━━━━━ Stored data ━━━━━

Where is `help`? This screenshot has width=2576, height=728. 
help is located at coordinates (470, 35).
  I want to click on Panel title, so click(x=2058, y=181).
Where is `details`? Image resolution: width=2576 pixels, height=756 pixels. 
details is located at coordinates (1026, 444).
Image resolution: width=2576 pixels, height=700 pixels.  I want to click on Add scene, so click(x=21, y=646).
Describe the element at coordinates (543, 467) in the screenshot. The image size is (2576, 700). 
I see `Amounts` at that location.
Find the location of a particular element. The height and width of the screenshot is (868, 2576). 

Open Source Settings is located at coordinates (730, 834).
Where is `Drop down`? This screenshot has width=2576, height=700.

━━━━━

Exercise goal
In the listing, from the line containing "Find the location" through the end of the listing, inclusive, switch "screenshot" to "image" and give those lines again with nothing else changed.

Task result
Find the location of a particular element. The height and width of the image is (868, 2576). 

Open Source Settings is located at coordinates (730, 834).
Where is `Drop down`? This image has width=2576, height=700.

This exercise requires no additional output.